From the Guidelines
This 52-year-old female with a pituitary adenoma, fatigue, headaches, IGF-1 of 93, and IGF-1 z-score of -0.8 is not considered growth hormone deficient based on current guidelines. The diagnosis of growth hormone deficiency (GHD) typically requires a combination of low IGF-1 levels, often with a z-score below -2.0, and confirmatory stimulation testing 1. In this case, the patient's IGF-1 z-score of -0.8 falls within the normal range, suggesting normal growth hormone function despite the presence of a pituitary adenoma.
Key Considerations
- The patient's fatigue and headaches are likely related to the adenoma itself rather than growth hormone deficiency.
- Management should focus on addressing the pituitary adenoma through neurosurgical consultation, regular MRI monitoring, and treating specific hormonal abnormalities if present.
- According to the consensus on diagnosis and management of Cushing's disease, serum IGF-I level alone is not likely to be a reliable indicator of GHD, as levels can be in the lower half of the normal range on dynamic tests 1.
- Patients with macroadenomas and more aggressive surgical resection are at higher risk for hypopituitarism; however, this patient's current IGF-1 levels do not indicate GHD.
Monitoring and Potential Testing
- If there is concern about possible growth hormone deficiency despite the normal IGF-1, dynamic testing such as insulin tolerance test or glucagon stimulation test could be considered, but is not indicated based on current values.
- The patient should be monitored for development of other pituitary hormone deficiencies, as pituitary adenomas can affect multiple hormonal axes over time.
- It is recommended to wait at least 6–12 months after surgery before considering GHD assessment, especially as postoperative HPA axis recovery is often delayed 1.
Treatment Approach
- The current approach should prioritize managing the pituitary adenoma and monitoring for any changes in hormonal status, rather than initiating growth hormone replacement therapy.
- Accessibility of GH replacement may be an important factor in determining testing and treatment considerations, but given the patient's current status, this is not immediately relevant 1.
From the Research
Diagnosis of Growth Hormone Deficiency
- The diagnosis of adult growth hormone deficiency (GHD) is based on biochemical tests and clinical context, as stated in the GH Research Society Consensus from Port Stevens in 1997 2.
- The insulin tolerance test (ITT) is considered the gold standard for diagnosing adult GHD, with a GH peak lower than 3 microg/L indicating severe GHD 2.

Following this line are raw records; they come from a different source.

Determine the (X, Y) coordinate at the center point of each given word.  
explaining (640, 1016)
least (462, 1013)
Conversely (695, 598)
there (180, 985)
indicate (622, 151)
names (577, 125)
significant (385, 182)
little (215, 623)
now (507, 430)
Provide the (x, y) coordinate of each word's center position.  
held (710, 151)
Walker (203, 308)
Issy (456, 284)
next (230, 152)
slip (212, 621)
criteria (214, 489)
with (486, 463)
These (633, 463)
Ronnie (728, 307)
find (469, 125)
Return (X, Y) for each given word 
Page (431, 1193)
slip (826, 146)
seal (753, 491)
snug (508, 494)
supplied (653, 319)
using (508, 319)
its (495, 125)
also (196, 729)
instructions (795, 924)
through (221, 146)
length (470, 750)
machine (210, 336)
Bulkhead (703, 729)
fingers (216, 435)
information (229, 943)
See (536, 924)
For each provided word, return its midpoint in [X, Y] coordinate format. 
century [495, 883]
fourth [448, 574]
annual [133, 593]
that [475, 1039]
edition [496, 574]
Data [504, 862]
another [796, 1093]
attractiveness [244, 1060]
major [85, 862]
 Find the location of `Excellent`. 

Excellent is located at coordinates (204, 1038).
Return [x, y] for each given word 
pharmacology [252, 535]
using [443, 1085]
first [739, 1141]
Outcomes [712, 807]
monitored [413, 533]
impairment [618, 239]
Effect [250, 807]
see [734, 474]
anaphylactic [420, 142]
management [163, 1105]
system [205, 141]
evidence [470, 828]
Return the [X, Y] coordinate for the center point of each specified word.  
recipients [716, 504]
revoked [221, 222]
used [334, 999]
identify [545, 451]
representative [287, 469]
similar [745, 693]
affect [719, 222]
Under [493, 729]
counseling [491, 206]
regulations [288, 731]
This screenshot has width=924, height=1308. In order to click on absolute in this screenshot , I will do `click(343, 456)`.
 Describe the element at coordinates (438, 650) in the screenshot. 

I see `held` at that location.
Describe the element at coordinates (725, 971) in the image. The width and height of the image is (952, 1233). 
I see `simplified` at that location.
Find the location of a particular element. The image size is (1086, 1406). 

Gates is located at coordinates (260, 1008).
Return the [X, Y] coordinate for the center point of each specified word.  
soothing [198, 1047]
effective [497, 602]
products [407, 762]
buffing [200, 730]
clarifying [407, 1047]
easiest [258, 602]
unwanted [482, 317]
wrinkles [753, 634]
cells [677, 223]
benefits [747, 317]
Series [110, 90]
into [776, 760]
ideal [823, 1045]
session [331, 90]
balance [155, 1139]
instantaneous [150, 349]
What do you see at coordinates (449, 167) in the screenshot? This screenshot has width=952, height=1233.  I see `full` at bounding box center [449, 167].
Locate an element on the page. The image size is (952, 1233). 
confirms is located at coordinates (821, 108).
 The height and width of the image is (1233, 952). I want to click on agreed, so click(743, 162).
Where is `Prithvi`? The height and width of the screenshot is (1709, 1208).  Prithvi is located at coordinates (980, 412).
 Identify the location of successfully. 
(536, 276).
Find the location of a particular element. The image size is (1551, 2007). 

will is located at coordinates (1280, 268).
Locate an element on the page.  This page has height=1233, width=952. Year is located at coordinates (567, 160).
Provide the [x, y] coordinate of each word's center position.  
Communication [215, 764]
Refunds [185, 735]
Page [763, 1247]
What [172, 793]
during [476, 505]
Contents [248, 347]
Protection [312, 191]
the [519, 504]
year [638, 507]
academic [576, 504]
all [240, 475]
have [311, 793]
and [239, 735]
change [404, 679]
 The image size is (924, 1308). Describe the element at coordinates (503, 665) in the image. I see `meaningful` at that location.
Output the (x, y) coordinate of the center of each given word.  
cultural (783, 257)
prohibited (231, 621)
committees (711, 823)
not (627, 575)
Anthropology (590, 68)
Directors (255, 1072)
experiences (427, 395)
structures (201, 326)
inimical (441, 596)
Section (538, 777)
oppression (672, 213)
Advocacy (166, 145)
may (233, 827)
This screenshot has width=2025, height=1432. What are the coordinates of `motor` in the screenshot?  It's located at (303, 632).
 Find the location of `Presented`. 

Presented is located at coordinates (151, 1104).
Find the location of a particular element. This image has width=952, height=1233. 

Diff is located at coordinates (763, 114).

- Alternative provocative tests, such as arginine and glucagon, can be used if ITT is contraindicated, with appropriate cut-off limits 2.
- Serum insulin-like growth factor I (IGF-I) levels can be used as a screening tool, but lack sufficient sensitivity and specificity for diagnosing GHD in adults 3.
Clinical Context and Risk Factors
- Patients with hypothalamic or pituitary disease, history of cranial irradiation, or childhood-onset GHD are at risk for adult GHD 2, 3.
- Brain injuries, such as trauma or subarachnoid hemorrhage, can also cause acquired hypopituitarism, including GHD 2.
- Patients with multiple pituitary hormone deficiencies, risk factors for hypopituitarism, and low serum IGF-I levels are likely to be GH deficient 3.
Growth Hormone Replacement Therapy
- Recombinant human growth hormone (rhGH) replacement therapy is widely accepted for patients with GHD induced by pituitary adenoma, but its safety, particularly in patients with residual tumor, is a concern 4.
- Studies have shown that rhGH therapy does not increase the risk of pituitary tumor recurrence in patients with adult GHD caused by nonfunctioning pituitary adenoma or craniopharyngioma 5.
- GH replacement therapy has been shown to improve outcomes in adult patients with hypopituitarism, including reduced morbidity, improved exercise capacity, and enhanced quality of life 6.